Jos 24, 1-2a.15-17.18b; Salm 33, 2-3. 16-23; Ef 5,21-32; Juan 6, 60-69

En la primera lectura de hoy se recuerda la asamblea de Siquem. En ella se ratificó la Alianza sellada entre Dios y su pueblo al pie del monte Sinaí. Una vez muerto Moisés, Josué se da cuenta de que los israelitas sienten la tentación de seguir a otros dioses y por eso les invita a renovar lo que entonces prometieron. Entonces los israelitas responden al unísono: ¡Lejos de nosotros abandonar al Señor para servir a dioses extranjeros! Y lo hacen recordando las maravillas que Dios obró a favor de su pueblo. También nosotros, en no pocas ocasiones, hemos de reproducir esta experiencia del Antiguo Testamento. Hay momentos en los que la certeza pierde brillo y aparece la tentación de la duda. Entonces es el momento de renovar la confianza, y una forma de hacerlo es recordando todo lo que Dios nos ha dado. Aunque el Señor no deja de sorprendernos, hay ocasiones en que nos deja en cierta oscuridad para purificarnos. El salmo de hoy reproduce parte de esa experiencia.

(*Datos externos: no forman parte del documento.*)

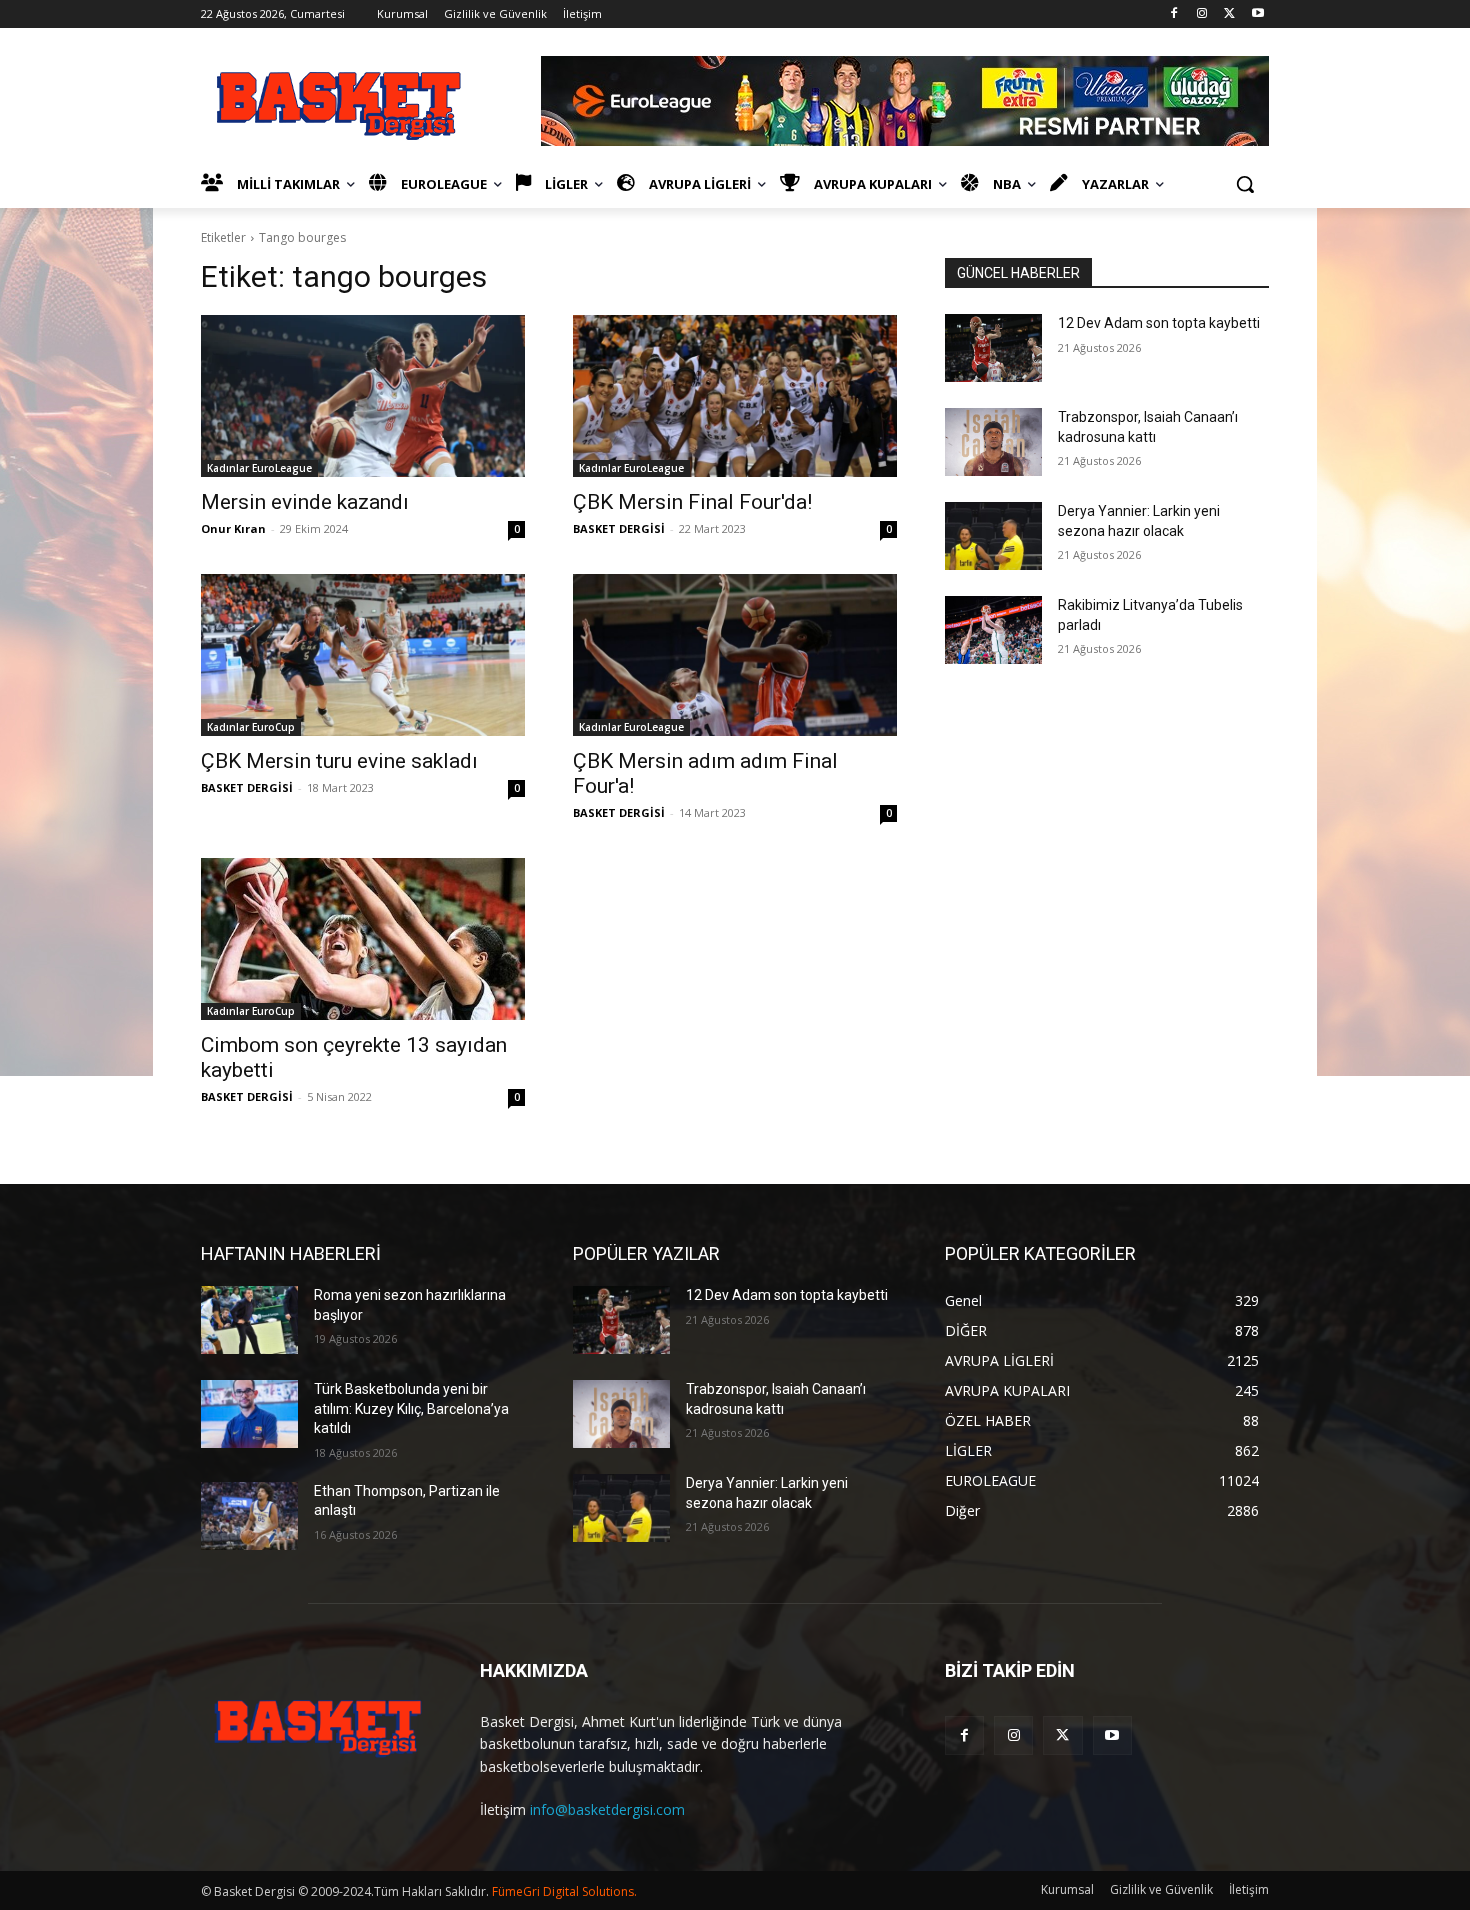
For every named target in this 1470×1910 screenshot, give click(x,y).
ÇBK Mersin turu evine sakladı (339, 761)
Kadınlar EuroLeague (259, 468)
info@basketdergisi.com (607, 1809)
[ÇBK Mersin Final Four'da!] (735, 396)
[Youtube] (1257, 14)
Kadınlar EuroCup (251, 727)
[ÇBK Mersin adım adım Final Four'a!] (735, 655)
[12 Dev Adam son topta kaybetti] (993, 348)
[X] (1229, 14)
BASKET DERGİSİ (619, 528)
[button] (1245, 184)
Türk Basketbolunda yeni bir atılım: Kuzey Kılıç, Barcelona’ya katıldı (411, 1408)
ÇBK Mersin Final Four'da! (692, 502)
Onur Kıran (233, 528)
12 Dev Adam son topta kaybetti (1159, 323)
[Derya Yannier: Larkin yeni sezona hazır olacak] (993, 536)
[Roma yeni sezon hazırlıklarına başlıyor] (249, 1320)
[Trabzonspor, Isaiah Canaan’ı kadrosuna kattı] (993, 442)
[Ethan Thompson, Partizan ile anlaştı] (249, 1516)
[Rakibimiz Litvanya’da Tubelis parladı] (993, 630)
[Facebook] (1174, 14)
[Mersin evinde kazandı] (363, 396)
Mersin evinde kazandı (305, 502)
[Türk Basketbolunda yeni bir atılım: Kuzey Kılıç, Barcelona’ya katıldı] (249, 1414)
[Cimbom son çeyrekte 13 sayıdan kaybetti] (363, 939)
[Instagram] (1202, 14)
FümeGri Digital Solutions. (564, 1891)
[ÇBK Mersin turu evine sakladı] (363, 655)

Algo parecido sucede en el evangelio que hoy escuchamos. Jesús ha pronunciado el discurso del pan de vida que hemos escuchado los domingos pasados. Muchos de los que le escuchan vacilan y se van. Jesús no les ha pedido nada heroico: al contrario, les ha recordado que sólo pueden permanecer junto a Él si el Padre los atrae. A pesar de ello deciden irse. Entonces Jesús, en una escena tremendamente entrañable del Evangelio, se dirige a los Doce y les pregunta: «¿También vosotros queréis marcharos?»

Es una pregunta que resuena en los momentos de dificultad en la Iglesia. Muchas personas la han oído en su interior cuando sus amigos y familiares, y a veces todo un pueblo, abandonaban la fe para irse detrás de otros dioses. Quizás son las palabras que oyeron Tomás Moro y Juan Fisher cuando, contra la opinión de casi todos los nobles y obispos de Inglaterra, se opusieron al matrimonio ilícito de Enrique VIII. Quizás esta misma pregunta se escurrió entre los árboles del huerto cuando prendieron al Señor y los apóstoles salieron huyendo. En cualquier caso no es la pregunta de un único momento, sino que aparece una y otra vez en la historia.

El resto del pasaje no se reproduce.